• _ACTIVITY_
In the entries that follow, find each line with the word "item" and copy it.

Stored data:
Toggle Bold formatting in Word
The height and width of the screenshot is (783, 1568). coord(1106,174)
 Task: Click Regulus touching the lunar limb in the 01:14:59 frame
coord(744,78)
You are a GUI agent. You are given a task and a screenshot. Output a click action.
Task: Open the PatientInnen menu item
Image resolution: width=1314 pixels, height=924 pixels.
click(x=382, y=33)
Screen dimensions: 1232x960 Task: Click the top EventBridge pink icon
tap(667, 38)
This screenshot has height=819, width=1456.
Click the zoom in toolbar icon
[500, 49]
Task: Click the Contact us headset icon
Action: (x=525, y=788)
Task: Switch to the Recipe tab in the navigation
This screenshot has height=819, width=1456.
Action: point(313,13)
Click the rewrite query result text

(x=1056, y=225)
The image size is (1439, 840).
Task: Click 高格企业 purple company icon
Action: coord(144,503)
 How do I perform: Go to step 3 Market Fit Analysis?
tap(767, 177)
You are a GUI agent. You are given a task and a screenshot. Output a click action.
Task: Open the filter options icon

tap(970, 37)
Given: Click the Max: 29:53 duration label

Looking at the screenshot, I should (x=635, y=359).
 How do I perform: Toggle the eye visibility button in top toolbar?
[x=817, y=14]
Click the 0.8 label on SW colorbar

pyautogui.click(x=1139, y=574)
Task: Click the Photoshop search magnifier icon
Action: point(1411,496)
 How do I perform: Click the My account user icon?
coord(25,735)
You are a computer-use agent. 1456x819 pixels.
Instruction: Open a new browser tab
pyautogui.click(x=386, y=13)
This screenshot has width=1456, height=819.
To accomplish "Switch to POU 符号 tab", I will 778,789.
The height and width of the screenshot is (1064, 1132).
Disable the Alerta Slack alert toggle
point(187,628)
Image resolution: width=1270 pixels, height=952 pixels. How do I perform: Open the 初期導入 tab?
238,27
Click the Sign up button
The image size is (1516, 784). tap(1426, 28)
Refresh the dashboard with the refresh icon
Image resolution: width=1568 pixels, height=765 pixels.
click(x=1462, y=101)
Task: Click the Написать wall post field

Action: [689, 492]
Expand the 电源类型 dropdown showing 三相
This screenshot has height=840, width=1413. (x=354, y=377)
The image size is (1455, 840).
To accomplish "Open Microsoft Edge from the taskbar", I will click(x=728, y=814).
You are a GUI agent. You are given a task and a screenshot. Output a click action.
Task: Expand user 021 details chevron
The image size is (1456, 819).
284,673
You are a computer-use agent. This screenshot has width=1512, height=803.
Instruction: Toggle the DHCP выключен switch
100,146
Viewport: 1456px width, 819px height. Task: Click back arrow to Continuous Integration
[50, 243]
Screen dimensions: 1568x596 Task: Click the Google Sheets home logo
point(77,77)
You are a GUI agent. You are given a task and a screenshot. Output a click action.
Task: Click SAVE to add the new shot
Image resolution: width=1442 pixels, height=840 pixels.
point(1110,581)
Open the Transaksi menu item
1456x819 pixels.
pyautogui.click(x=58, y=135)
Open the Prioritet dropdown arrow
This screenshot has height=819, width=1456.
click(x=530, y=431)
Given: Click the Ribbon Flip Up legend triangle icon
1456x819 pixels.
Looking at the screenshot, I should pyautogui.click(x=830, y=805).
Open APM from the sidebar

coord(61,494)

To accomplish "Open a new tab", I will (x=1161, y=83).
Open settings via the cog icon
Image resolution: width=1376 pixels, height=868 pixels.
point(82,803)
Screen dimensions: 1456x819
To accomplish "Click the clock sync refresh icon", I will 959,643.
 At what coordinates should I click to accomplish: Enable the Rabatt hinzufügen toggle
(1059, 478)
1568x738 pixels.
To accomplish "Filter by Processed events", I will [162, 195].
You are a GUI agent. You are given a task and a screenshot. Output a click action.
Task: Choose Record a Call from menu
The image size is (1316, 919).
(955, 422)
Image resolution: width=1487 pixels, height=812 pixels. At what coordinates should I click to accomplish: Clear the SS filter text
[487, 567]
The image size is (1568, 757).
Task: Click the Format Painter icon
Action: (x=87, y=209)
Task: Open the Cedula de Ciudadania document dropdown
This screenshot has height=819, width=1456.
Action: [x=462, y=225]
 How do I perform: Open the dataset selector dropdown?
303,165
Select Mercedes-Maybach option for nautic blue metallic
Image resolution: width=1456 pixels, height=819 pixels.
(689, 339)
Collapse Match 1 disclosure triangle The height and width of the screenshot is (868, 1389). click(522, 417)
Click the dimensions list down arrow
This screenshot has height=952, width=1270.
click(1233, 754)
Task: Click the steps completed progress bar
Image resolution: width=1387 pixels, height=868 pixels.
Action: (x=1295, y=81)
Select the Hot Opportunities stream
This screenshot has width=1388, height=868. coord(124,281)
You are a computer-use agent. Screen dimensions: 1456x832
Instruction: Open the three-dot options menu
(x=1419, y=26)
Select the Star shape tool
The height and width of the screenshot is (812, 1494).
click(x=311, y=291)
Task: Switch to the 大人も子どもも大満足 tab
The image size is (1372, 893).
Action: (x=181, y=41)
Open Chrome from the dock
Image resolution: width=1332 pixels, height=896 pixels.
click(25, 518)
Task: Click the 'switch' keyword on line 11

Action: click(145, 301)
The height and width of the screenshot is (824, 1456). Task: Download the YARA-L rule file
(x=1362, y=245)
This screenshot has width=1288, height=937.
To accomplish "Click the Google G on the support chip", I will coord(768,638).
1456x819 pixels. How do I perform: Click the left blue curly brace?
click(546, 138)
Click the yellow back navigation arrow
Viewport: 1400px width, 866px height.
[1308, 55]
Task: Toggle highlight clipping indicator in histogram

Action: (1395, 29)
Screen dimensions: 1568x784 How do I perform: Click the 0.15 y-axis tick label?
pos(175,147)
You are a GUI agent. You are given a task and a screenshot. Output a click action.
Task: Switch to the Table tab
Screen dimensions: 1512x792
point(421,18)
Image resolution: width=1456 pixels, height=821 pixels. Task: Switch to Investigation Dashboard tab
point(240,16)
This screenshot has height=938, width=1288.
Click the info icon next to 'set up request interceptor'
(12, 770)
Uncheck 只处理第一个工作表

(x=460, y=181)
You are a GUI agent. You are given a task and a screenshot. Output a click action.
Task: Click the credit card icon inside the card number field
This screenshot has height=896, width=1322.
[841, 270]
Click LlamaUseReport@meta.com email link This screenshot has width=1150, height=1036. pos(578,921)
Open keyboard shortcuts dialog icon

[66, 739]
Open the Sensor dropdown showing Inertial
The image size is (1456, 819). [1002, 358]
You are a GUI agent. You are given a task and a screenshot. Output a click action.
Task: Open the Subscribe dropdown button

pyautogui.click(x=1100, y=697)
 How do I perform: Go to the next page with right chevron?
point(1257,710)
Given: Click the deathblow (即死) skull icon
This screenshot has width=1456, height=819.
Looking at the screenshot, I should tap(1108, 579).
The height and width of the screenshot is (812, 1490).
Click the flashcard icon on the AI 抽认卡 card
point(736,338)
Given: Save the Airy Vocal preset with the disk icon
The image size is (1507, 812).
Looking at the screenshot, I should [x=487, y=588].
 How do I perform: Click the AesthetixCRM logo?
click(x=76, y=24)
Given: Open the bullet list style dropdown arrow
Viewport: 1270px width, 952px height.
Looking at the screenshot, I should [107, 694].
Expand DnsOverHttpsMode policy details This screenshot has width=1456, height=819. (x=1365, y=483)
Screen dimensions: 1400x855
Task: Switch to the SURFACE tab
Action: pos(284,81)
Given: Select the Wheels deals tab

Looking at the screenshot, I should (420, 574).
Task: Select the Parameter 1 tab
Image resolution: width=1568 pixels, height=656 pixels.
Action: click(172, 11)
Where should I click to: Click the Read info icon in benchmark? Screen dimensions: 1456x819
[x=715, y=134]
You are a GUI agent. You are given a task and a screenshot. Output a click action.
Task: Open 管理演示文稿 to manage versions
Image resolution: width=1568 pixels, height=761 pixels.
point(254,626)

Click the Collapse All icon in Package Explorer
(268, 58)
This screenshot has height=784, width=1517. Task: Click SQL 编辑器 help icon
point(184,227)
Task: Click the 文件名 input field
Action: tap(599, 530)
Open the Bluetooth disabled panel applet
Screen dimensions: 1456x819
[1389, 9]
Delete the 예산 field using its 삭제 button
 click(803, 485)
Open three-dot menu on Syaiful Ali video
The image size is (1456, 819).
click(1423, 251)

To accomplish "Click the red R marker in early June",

• _ANSWER TO THIS EXERCISE_
Task: Open the PatientInnen menu item
Open the Transaksi menu item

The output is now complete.